Cities as we know them are an ongoing negotiation between wilderness and human activity. Vacant, over-grown lots are quickly capitalised on as land value increases, and desolate spaces are cultivated and renewed. Suburbs pop up on boundary lines, which extend further and further into territory inhabited by tiny frogs and lizards. We create spaces that adhere to government priorities and citizens’ needs. And the wilderness becomes something ‘out there’ that we visit sporadically for escape and time out.
If the wilderness is by definition untamed and uncultivated, can it therefore be manufactured? National parks and protected land are governed and maintained to a standard that supports local flora and fauna, with the use and abuse of the land attracting passionate debate. There is intense pride in these protected areas and significant amounts of time and money are spent preserving them for human enjoyment and plant and animal welfare. And back in the city, we slumber peacefully in our 8th floor apartment knowing that the Cathedral Ranges are an easy 2-hour drive from the concrete heart of Melbourne.
But perhaps the wild isn’t as distinct as we imagine. Are there pockets of wilderness lurking darkly in the corners of our neighbourhoods? What sort of botanical coup is taking place under your house, in the laneway out the back, or by the railway line? Tree roots are splitting your footpath in two, the ivy is stalking you through the laundry window, and tall grasses are bearing down on the cycle path as you race home to safety from the onslaught of a grassroots rebellion. These are not the characters you see in Botanical Gardens, primly adhering to their boundaries and waiting patiently to be fed. These are the renegades, breaking from the mold and creating their own rules.

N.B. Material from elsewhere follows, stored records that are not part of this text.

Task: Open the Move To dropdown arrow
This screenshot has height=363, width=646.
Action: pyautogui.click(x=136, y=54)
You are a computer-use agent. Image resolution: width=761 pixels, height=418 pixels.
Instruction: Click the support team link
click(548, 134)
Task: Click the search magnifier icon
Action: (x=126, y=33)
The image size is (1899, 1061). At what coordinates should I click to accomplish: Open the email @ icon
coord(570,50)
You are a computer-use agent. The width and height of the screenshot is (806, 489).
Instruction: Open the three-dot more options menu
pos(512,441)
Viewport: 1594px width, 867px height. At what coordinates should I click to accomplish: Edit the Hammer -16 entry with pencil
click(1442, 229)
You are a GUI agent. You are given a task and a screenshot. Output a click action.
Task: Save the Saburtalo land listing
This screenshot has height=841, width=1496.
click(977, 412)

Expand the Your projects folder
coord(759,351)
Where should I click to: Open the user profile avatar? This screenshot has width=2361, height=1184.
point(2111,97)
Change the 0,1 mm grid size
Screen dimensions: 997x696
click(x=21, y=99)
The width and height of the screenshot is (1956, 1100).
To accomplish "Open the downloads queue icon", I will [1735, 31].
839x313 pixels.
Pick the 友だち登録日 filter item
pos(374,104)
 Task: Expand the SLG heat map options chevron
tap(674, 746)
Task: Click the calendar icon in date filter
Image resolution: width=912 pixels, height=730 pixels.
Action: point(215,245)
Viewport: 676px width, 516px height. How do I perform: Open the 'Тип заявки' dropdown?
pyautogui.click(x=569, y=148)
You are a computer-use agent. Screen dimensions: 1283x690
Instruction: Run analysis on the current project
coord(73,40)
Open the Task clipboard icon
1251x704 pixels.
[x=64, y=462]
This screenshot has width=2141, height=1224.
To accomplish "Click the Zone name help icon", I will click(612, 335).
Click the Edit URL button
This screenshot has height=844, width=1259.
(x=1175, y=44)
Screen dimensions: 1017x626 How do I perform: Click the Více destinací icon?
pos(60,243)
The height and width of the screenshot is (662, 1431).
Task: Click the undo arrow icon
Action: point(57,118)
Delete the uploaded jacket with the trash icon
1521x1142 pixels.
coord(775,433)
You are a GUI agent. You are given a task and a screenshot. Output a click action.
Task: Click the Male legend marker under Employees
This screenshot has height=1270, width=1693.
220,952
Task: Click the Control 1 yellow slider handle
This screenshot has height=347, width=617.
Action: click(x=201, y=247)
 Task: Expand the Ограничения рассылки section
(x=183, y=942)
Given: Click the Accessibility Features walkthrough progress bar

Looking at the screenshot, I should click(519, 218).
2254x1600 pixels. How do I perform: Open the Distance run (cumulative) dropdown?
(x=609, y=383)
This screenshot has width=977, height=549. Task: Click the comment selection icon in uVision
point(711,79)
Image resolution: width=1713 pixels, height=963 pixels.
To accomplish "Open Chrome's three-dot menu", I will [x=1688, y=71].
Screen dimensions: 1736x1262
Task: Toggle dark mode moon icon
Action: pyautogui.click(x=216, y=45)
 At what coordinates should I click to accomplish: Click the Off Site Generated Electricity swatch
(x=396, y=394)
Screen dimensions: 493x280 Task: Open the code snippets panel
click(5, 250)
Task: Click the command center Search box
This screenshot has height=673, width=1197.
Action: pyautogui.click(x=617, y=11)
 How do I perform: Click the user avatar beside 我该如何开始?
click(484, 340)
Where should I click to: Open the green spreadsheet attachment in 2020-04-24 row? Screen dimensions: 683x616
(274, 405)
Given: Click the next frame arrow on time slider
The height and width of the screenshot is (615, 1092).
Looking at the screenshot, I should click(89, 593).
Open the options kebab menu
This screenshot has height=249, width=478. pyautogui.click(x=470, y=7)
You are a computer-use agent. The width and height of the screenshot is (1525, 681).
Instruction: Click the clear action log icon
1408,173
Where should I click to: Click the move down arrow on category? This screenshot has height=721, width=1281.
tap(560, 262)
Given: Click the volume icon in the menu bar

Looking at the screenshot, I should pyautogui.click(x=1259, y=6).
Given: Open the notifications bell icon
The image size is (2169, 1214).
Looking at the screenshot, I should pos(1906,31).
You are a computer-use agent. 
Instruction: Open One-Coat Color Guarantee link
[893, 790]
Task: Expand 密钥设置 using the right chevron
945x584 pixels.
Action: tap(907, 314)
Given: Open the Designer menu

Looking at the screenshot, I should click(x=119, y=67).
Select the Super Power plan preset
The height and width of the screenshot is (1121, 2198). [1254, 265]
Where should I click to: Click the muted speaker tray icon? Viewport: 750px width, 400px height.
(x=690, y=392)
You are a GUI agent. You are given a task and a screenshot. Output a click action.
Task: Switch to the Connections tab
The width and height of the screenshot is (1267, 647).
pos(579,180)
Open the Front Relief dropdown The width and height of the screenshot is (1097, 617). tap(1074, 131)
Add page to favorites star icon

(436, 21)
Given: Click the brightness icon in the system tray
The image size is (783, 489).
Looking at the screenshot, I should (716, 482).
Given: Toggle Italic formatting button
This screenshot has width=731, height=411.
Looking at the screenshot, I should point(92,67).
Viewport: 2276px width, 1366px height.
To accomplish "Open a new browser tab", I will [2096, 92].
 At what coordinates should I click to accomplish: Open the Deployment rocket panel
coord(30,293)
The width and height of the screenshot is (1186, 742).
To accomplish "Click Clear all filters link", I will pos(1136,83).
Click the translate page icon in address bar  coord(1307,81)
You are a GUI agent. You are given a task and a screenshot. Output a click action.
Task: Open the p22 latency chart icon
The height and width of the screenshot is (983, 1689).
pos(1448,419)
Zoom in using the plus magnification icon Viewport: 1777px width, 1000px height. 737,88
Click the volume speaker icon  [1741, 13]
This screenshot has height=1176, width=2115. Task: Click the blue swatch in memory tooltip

Without these antagonists, there is no exploration to be had, no hiding place to retreat to, and no happy accident to provide little moments of contemplation and inspiration. Planned and manicured spaces are curated for the safety and enjoyment of the community, but leave little to the imagination, especially the growing imaginations of children that need to explore and challenge themselves in environments not overseen by intruding adults. Pockets of wild are a welcome contrast to gardens styled to a European aesthetic. Leave the foliaged renegades to do their thing, and wilderness will find its way into back into the city.
Just remember: don’t sleep! The takeover will be unexpectedly lush.